§ **What is being asked**
Across all entries below, how many lines include "type"? Only the number, please.

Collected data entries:
=-=-=
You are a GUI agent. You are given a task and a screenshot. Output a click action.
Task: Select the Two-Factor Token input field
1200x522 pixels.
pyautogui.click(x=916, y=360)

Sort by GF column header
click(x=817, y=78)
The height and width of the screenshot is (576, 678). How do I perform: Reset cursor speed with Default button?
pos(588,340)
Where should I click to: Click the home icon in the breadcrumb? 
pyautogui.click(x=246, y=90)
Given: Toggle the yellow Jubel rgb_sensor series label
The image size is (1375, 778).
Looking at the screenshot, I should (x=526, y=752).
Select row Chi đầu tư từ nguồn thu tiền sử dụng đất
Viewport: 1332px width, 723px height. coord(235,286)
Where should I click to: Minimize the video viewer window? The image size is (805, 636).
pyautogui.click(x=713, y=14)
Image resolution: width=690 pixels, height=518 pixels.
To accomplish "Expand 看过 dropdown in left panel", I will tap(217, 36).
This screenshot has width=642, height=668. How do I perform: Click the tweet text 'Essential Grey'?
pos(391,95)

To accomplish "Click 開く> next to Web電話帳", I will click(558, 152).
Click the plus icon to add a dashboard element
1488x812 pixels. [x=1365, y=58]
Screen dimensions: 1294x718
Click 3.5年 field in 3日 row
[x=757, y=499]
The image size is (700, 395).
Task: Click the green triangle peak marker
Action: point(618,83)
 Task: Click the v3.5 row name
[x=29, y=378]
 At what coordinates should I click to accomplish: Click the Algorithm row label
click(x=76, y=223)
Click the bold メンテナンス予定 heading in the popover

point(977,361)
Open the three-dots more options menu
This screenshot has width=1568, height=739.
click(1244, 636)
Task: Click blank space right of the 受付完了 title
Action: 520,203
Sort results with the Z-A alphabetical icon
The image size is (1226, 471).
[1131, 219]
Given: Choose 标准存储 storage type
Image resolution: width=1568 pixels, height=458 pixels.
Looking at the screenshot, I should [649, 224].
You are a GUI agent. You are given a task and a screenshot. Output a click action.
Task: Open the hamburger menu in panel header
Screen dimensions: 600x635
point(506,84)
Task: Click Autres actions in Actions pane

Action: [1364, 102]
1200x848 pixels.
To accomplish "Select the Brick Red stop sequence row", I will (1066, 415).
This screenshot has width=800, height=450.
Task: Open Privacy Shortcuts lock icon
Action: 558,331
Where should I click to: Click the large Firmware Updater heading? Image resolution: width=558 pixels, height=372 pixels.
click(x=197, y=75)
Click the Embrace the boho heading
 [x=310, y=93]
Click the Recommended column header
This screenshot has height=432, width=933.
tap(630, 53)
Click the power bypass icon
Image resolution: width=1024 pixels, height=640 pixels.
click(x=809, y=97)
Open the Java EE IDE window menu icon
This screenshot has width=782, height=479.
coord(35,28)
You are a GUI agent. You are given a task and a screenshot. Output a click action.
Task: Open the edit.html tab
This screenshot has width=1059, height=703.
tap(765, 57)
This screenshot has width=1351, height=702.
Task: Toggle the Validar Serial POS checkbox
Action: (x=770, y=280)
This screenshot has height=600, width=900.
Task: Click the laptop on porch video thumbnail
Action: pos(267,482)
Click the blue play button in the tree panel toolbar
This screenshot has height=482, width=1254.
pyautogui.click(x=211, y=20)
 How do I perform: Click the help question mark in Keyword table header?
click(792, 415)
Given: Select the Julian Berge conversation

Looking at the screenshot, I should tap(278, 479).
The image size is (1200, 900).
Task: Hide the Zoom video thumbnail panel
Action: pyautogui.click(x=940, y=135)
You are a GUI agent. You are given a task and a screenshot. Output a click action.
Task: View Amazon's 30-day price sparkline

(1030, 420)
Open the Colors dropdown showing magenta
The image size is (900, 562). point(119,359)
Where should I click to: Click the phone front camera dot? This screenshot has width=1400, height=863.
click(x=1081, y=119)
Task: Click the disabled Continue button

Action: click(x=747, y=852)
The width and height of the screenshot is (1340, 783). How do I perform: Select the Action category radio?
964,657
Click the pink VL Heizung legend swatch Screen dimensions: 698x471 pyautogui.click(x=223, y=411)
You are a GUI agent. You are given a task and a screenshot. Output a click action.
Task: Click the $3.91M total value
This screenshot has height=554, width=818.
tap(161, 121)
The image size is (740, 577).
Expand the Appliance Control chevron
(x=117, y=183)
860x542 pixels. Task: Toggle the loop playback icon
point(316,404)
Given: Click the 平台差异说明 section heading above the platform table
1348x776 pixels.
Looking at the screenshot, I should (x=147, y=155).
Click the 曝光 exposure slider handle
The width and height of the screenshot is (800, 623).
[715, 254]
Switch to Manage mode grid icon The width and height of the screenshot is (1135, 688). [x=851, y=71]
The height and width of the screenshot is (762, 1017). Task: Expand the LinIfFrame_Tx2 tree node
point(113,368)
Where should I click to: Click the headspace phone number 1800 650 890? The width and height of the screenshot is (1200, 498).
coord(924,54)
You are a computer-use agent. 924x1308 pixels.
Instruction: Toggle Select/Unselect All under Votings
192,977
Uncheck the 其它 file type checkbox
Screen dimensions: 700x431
=-=-=
§ **Solution to this problem**
2